REQUIREMENTS
• a. Answer these questions using the excerpt on double-word and triple-word arithmetic, one answer per line:
(i) What step does quasi double-word arithmetic omit?
(ii) Which algorithm mitigates bit overlap in triple-word arithmetic?
(iii) Which CPU serves as the hardware platform?
• b. Write the next part of the excerpt on double-word and triple-word arithmetic, starting after its last line.

DOCUMENT EXCERPT
Double-Word Arithmetic (DW)

DWadd: [c1,c2] = DWadd(a1,a2,b1,b2)
- Operands: 11 FP64 operations
- Includes normalization step (QuickTwoSum)

DWmul: [c1,c2] = DWmul(a1,a2,b1,b2)  
- Operands: 7 FP64 operations
- Includes normalization step

Quasi Double-Word Arithmetic (QDW)

Omits normalization step, allowing high and low word overlap
QDWadd: 8 operations, QDWmul: 4 operations
Significantly reduced computational cost

Quasi Triple-Word Arithmetic (QTW)

QTWadd: [c1,c2,c3] = QTWadd(a1,a2,a3,b1,b2,b3)
- Operands: 21 FP64 operations
- Does not enforce fl(c1+c2)=c1 and fl(c2+c3)=c2

QTWmul: [c1,c2,c3] = QTWmul(a1,a2,a3,b1,b2,b3)
- Operands: 24 FP64 operations

Technical Innovations

SIMD Vectorization Optimization:
- Vectorization using AVX2 and AVX-512 instruction sets
- QTW algorithm eliminates conditional branches, better suited for vectorization
Normalization Strategy:
- Normalization performed after residual vector update in CG method
- VecSum3 algorithm used to mitigate bit overlap in triple-word arithmetic
Mixed-Precision Implementation:
- Coefficient matrix A and right-hand side vector b stored in FP64
- Internal computations use corresponding multi-word arithmetic

Experimental Setup

Datasets

Eight symmetric positive definite matrices from the SuiteSparse collection:

Matrix	Dimension n	Non-zeros nnz	Application Domain
Hook_1498	1,498,023	60,917,445	Structural problems
bone010	986,703	47,851,783	Model reduction
nd24k	72,000	28,715,634	2D/3D problems
crankseg_2	63,838	14,148,858	Structural problems

Evaluation Metrics

Execution Time: Per-iteration time and total convergence time
Iteration Count: Number of iterations required to achieve convergence
Solution Precision: Relative error norm ||xk-x*||2/||x*||2

Comparison Methods

CG-FP64: Standard double-precision implementation
CG-DW: Double-word arithmetic implementation
CG-QDW: Quasi double-word arithmetic implementation
CG-TW: Triple-word arithmetic implementation
CG-QTW: Quasi triple-word arithmetic implementation

Implementation Details

Hardware Platform: Intel Xeon Gold 6230 CPU (20 cores, 2.10-3.90 GHz)

DATA RECORDS
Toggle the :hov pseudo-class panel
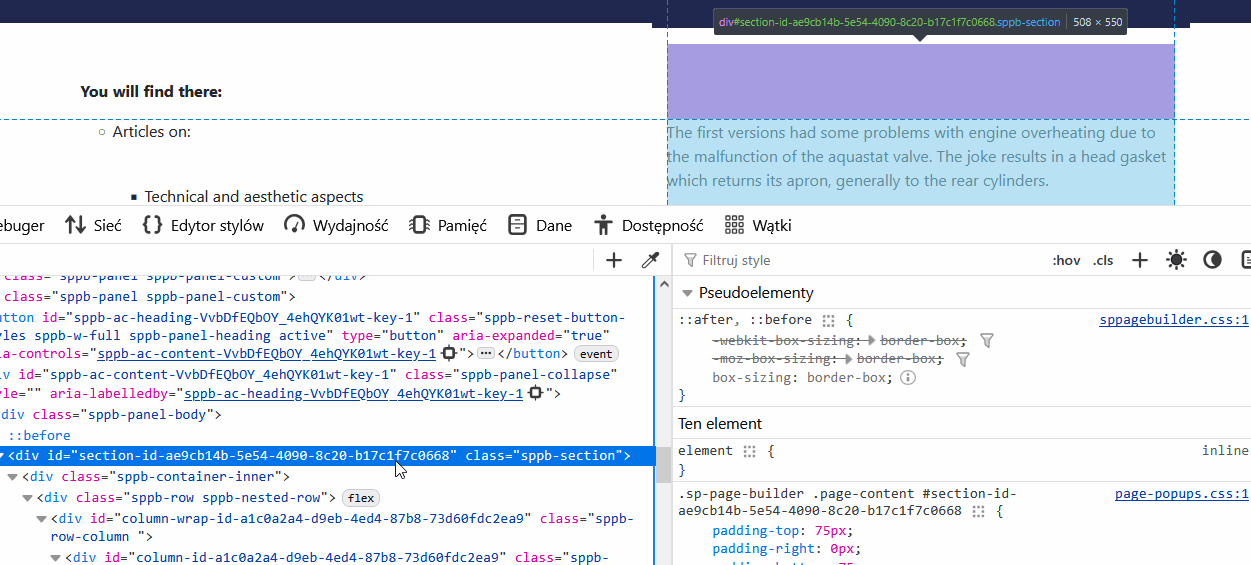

--

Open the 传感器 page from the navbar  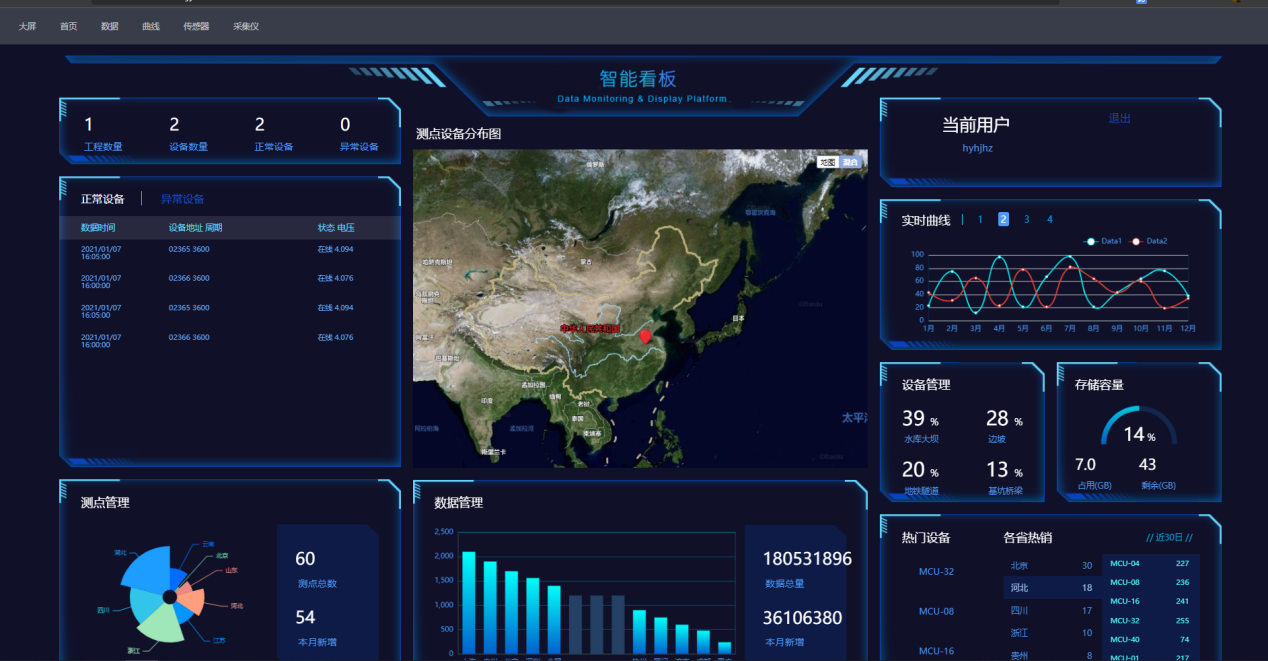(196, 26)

ANSWERS PROVIDED
• a.
(i) The normalization step, which allows the high and low words to overlap.
(ii) The VecSum3 algorithm.
(iii) An Intel Xeon Gold 6230 CPU (20 cores, 2.10-3.90 GHz).

• b.
Compiler: g++ 11.3.0, optimization flags -O3 -march=native
Parallelization: OpenMP + SIMD vectorization
Convergence Tolerance: ε = 10^-16, 10^-24, 10^-32

Experimental Results

Main Results

Performance Overhead Analysis

Execution time overhead relative to FP64 (100 iterations):

CG-QDW: approximately 1.3×
CG-DW: approximately 2.1×
CG-QTW: approximately 2.4×
CG-TW: up to 67×

Convergence Performance Comparison

Typical results under ε=10^-16 convergence tolerance:

Matrix	FP64 Time(s)/Iterations	QDW Time(s)/Iterations	QTW Time(s)/Iterations
bone010	170/21780	120/12547	150/11352
pdb1HYS	5.4/12807	3.4/6285	4.9/5346

Key Findings

Necessity of Normalization:
- Quasi-algorithms fail to converge without normalization
- Normalization after residual vector update ensures convergence
Advantages of QTW:
- Significantly reduced computational overhead compared to TW
- Achieves comparable precision to TW
- Supports SIMD vectorization for better performance
Benefits of Reduced Iteration Count:
- High-precision arithmetic reduces iteration count
- Total execution time may be lower than FP64 implementation

Throughput Analysis

SpMV operation throughput (GB/s):

FP64 and QDW: Close to memory bandwidth limit (approximately 90 GB/s)
DW and QTW: Reach memory-bound performance after SIMD optimization
TW: Significantly degraded performance due to branch effects

Multi-Word Arithmetic Development

Foundational Theory: Dekker (1971) double-word arithmetic
Extended Methods: Triple-word (TW), quad-word (QW) arithmetic
Simplified Variants: Quasi-algorithms (QDW, QTW, QQW)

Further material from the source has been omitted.